> SUPPLIED DATA:
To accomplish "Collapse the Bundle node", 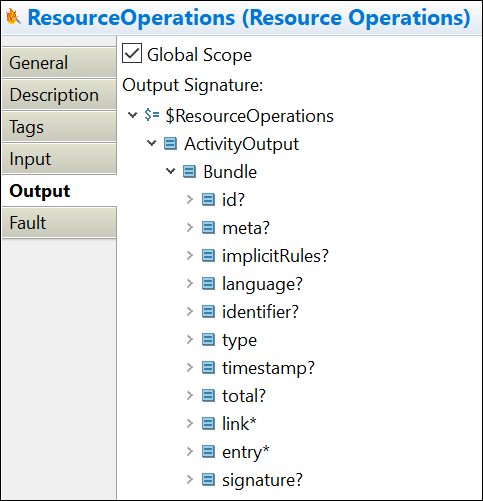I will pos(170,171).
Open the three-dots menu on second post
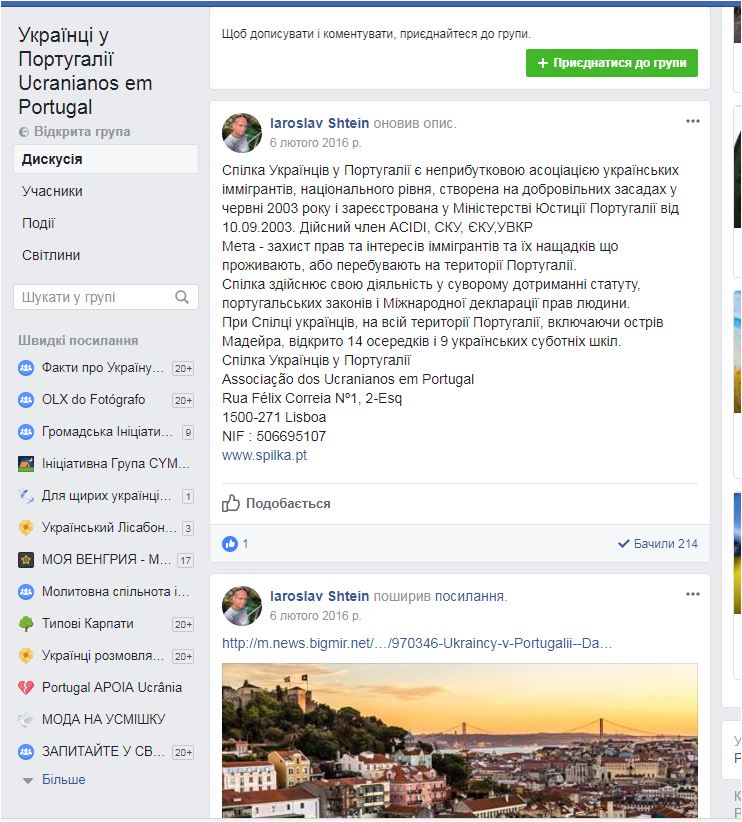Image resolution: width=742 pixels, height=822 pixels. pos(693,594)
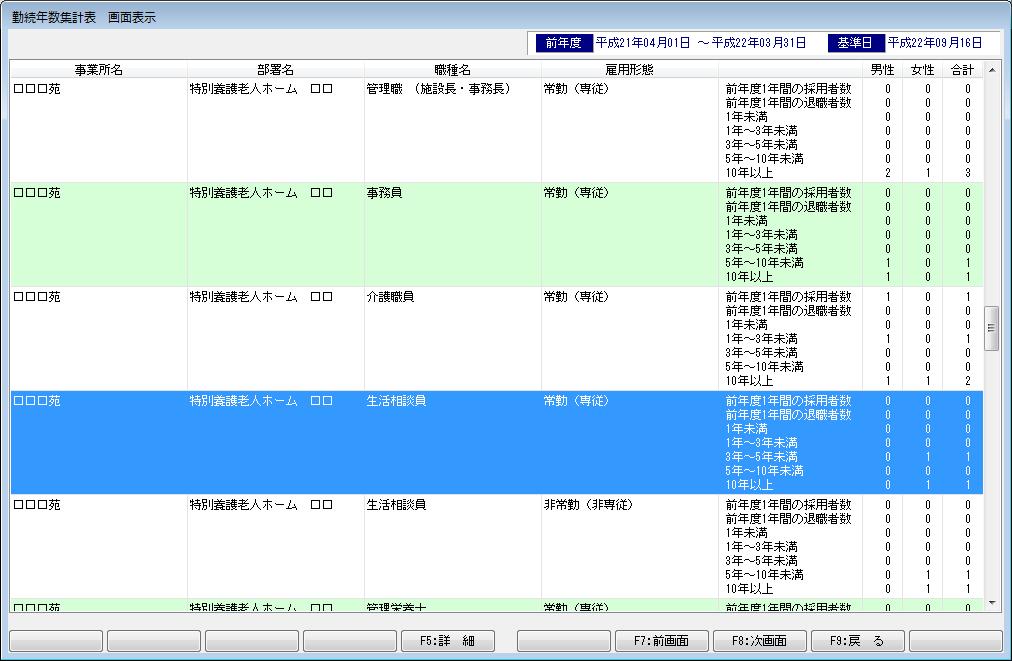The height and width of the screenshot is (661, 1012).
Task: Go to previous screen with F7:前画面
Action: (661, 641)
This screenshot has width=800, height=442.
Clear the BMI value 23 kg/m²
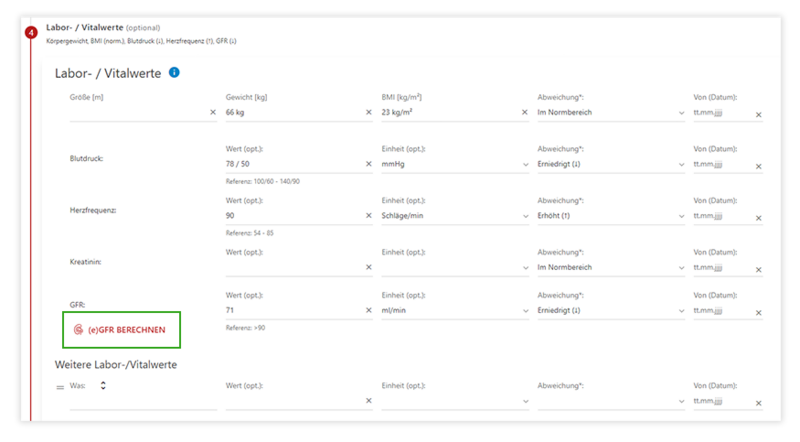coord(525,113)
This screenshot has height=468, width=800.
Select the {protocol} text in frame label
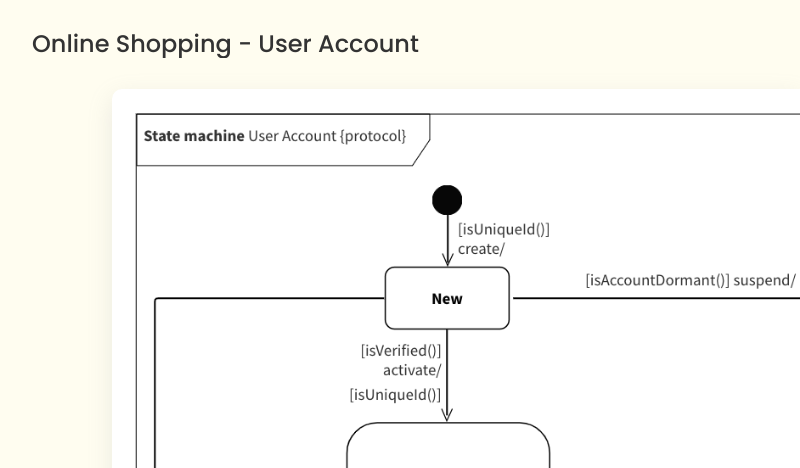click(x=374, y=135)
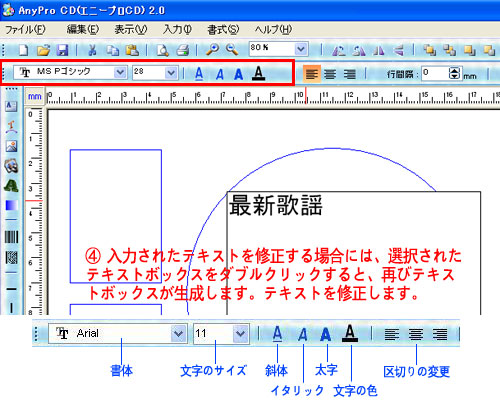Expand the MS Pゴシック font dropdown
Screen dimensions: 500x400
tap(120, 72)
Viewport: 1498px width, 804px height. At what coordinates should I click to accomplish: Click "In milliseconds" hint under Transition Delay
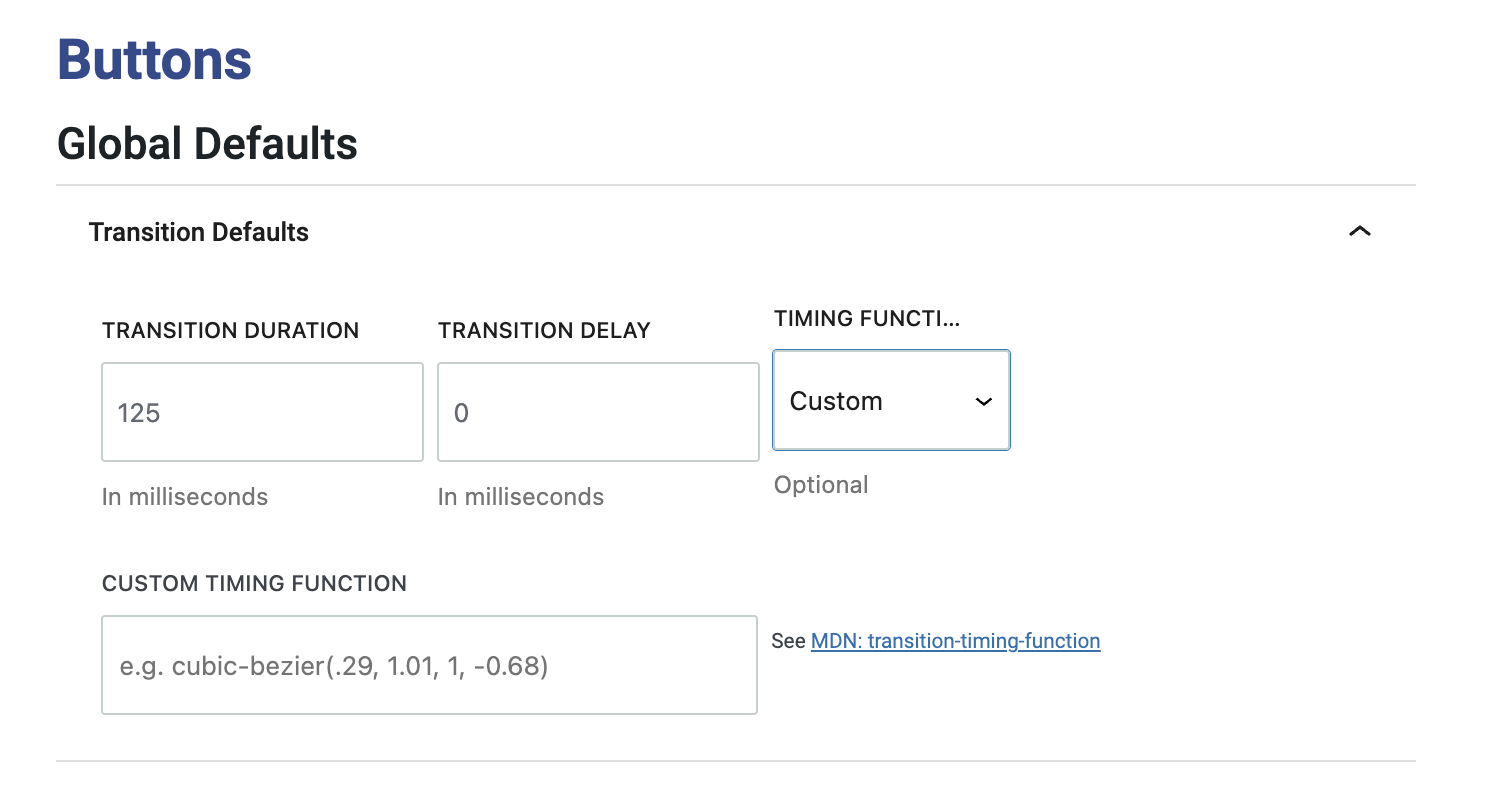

> WHAT TO PRODUCE:
Could you give again precisely the lines from the one containing "This screenshot has height=468, width=800." through the final line of the material above, both included, and no others, dropping the pictures?

> RESULT:
This screenshot has height=468, width=800.
Select the {protocol} text in frame label
click(x=374, y=135)
Expand the MS Pゴシック font dropdown
Screen dimensions: 500x400
tap(120, 72)
Viewport: 1498px width, 804px height. At what coordinates should I click to accomplish: Click "In milliseconds" hint under Transition Delay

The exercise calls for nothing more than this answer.